● What the exercise asks
As the output, give exactly the lines that run from the one with "This screenshot has height=431, width=1568." through the end of the records below, and omit pictures.

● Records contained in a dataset
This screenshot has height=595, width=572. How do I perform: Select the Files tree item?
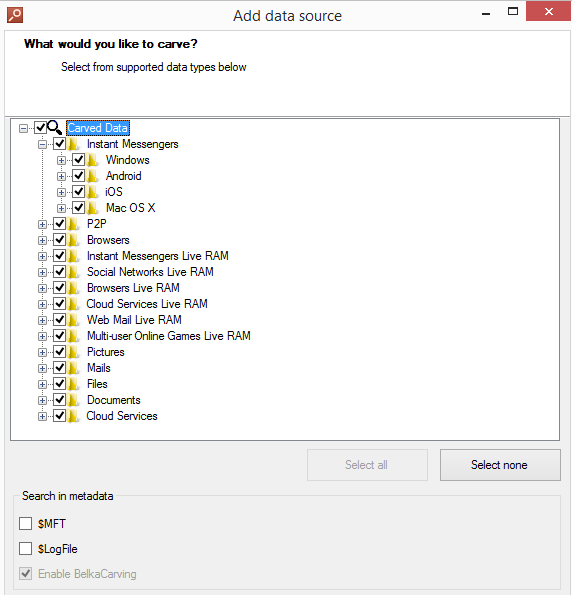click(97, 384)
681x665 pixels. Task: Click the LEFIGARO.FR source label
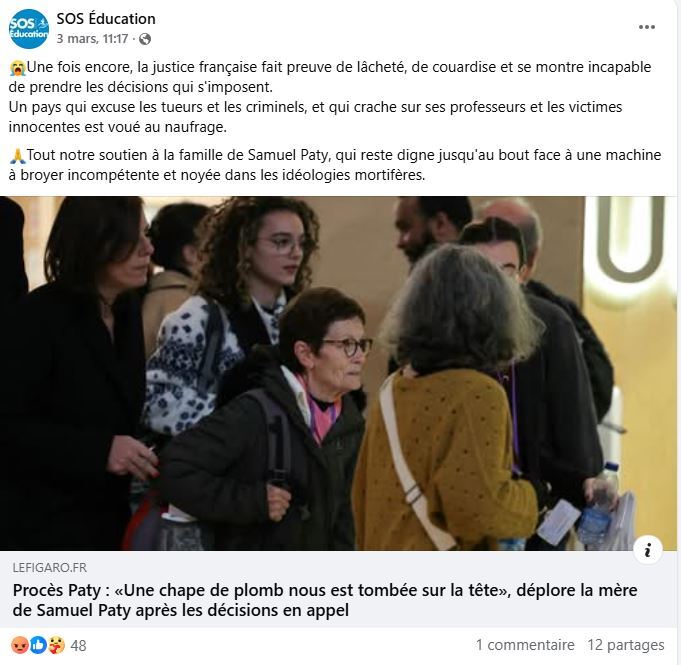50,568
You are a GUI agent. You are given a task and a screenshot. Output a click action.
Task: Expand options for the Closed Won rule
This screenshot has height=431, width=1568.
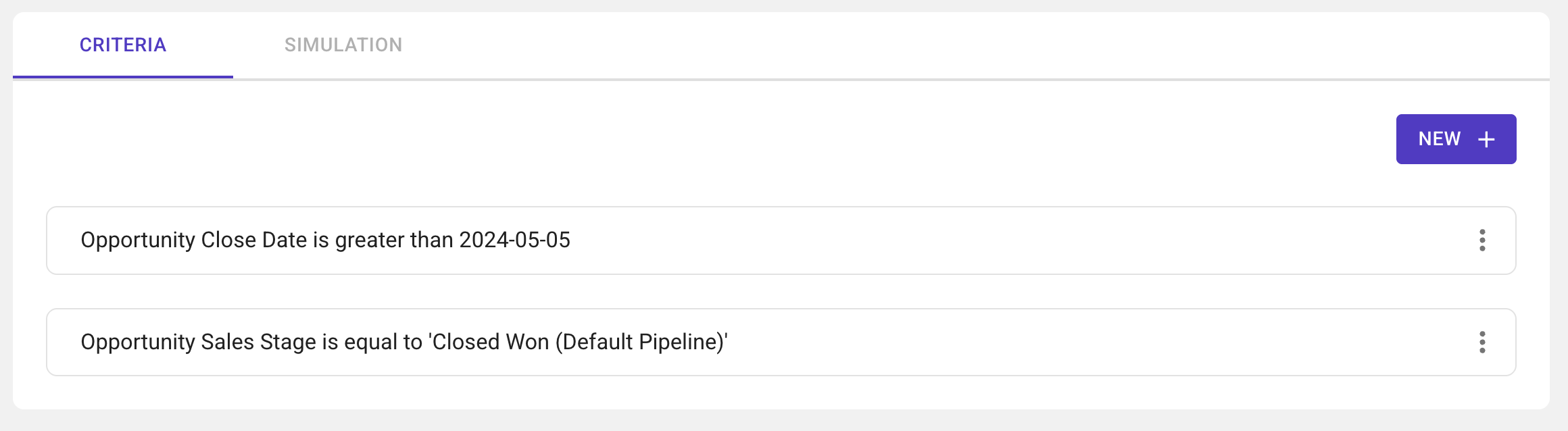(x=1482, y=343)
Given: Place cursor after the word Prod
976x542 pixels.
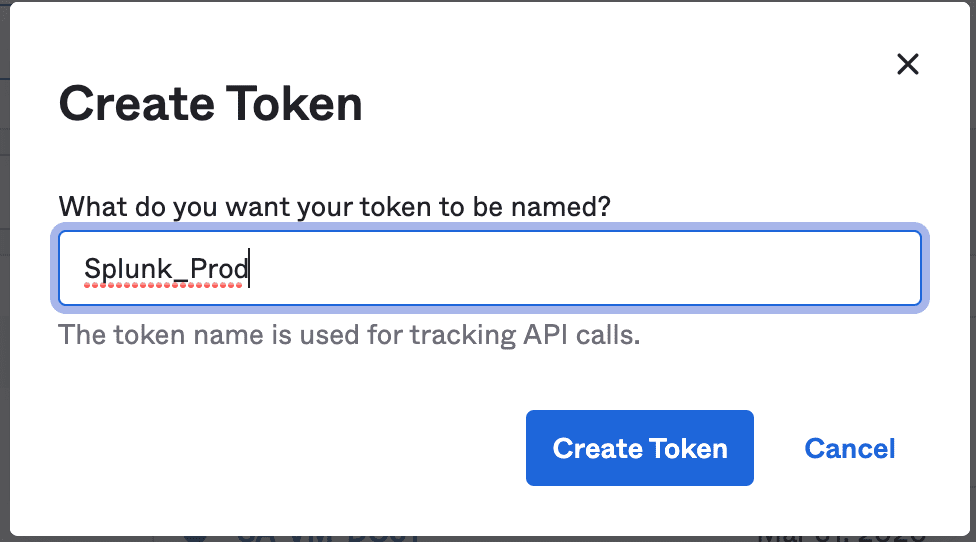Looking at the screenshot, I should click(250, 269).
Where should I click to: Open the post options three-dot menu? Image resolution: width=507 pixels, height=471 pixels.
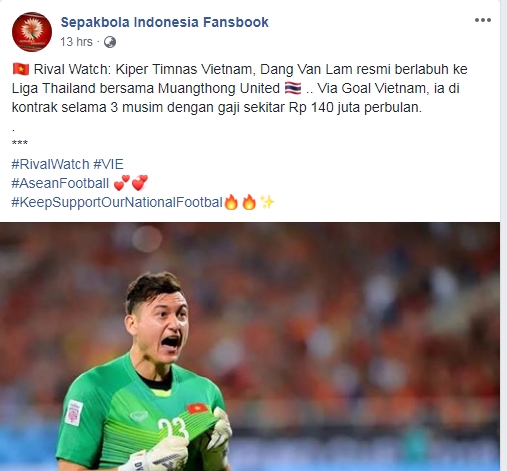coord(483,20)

● Solution below
This screenshot has height=431, width=1568.
(x=1482, y=343)
Given: Place cursor after the word Prod
976x542 pixels.
Looking at the screenshot, I should click(250, 269).
Where should I click to: Open the post options three-dot menu? Image resolution: width=507 pixels, height=471 pixels.
coord(483,20)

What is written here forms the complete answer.